To date, there is no consensus regarding the risk of recurrence after the various treatment options. According to the literature, less invasive surgical techniques coincide with higher recurrence rate and thus potential additional interventions [35]. After PAIR, Sokouthi et al. reported higher recurrence rates, whereas Smego et al. showed favourable recurrence rates in the PAIR + albendazole or mebendazole group [33, 34]. Also, in this systematic review, ambiguous results on recurrence rates were seen in the various studies. In the study with the longest follow-up (Abdelraouf et al.), recurrence rates were higher in the PAIR group [30]. However, our meta-analysis showed favourable results regarding recurrence rates in the percutaneous treatment group, although these results were not statistically significant. Apart from the length of follow-up, this discrepancy may be explained by increased experience when percutaneous treatment is frequently performed in a single centre.

The length of follow-up is considered to importantly influence the recurrence rate [36]. As shown in Table 3, there is a large bandwidth, ranging from 9 to 84 months, in the duration of follow-up in the included studies. This potentially biased the reported recurrence rates. Abdelraouf et al., with the longest period of follow-up, showed a higher recurrence rate after the PAIR procedure [30].

Table 3 Overview of period of follow-up per trial

One of the major limitations of this systematic review is the small number of included studies, because of the exclusion of all retrospective studies to prevent selection bias. However, a certain degree of selection bias was also identified in both included prospective cohort studies, as treatment options were not randomly assigned to the patients. This resulted in relatively difficult and/or multivesicular cysts being treated with surgery, consequently favouring the results of percutaneous treatment.

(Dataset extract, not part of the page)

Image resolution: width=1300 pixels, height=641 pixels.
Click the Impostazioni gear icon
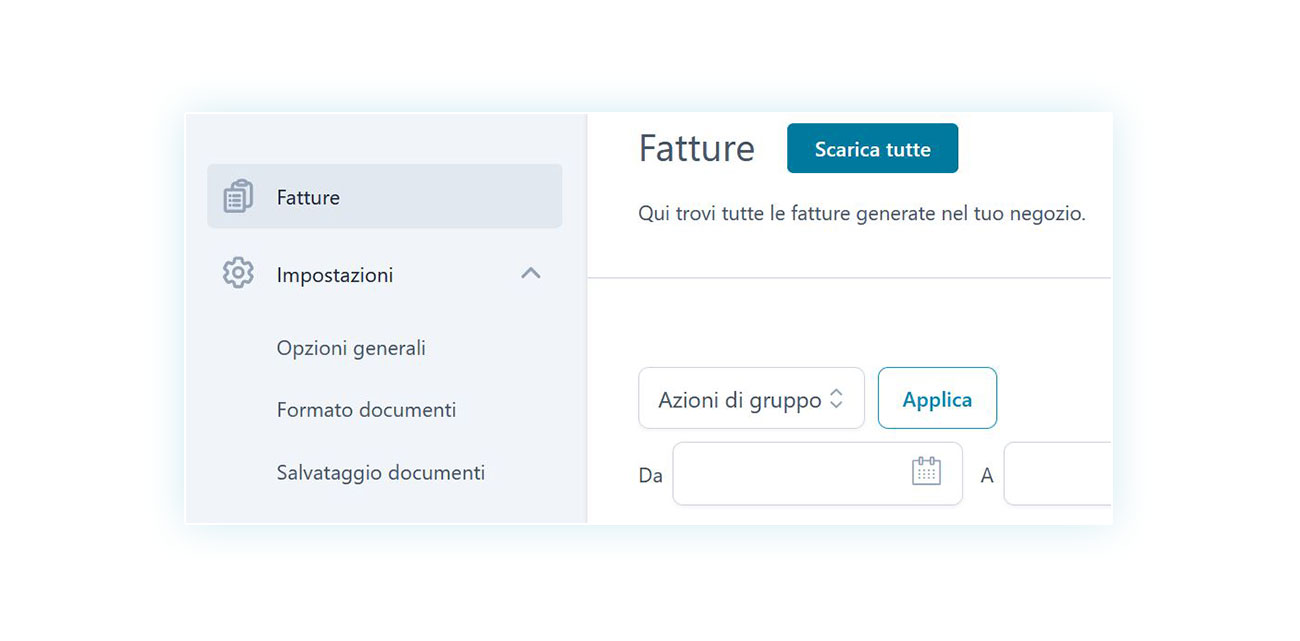click(238, 273)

The size of all included studies is small, with a total of 234 patients analysed in four studies. Also, the studies yielded a clinical diversity, i.e. variability in included patients, both percutaneous and surgical interventions, and outcomes studied. There was great variety in what the different studies reported as minor and major complications. The forest plot on the relative risk of complications (Fig. 2) is a consequence of our choice to include all types of complications and might overestimate the actual relative risk of severe complications in surgery.

Apart from this, there is methodological heterogeneity. Some studies administered albendazole prior to both interventions, whereas other studies limited this to the percutaneous treatment group only. Another study performed the percutaneous treatment twice with an interval of 3–7 days to minimise the risk of recurrence.

To the best of our knowledge, this is the first systematic review and meta-analysis directly comparing surgery to percutaneous treatment of echinococcal cysts in prospective studies. Although numbers are small, results suggest favourable outcomes of percutaneous treatment in the absence of selection bias, inevitable in retrospective and to a lesser extent in non-RCT prospective studies.

This study emphasises the importance of comparing different treatment options after randomization in equally staged cysts, preferably in the framework of a multicentre setting and a sufficient period of follow-up.

Conclusion

To date, consensus about the treatment of CE is lacking. Contrary to popular belief, less invasive treatment methods, using percutaneous evacuation to treat CE, appear to be at least non-inferior in terms of recurrence rate and significantly show less post-operative complications and shorter hospital stay compared to surgical treatment.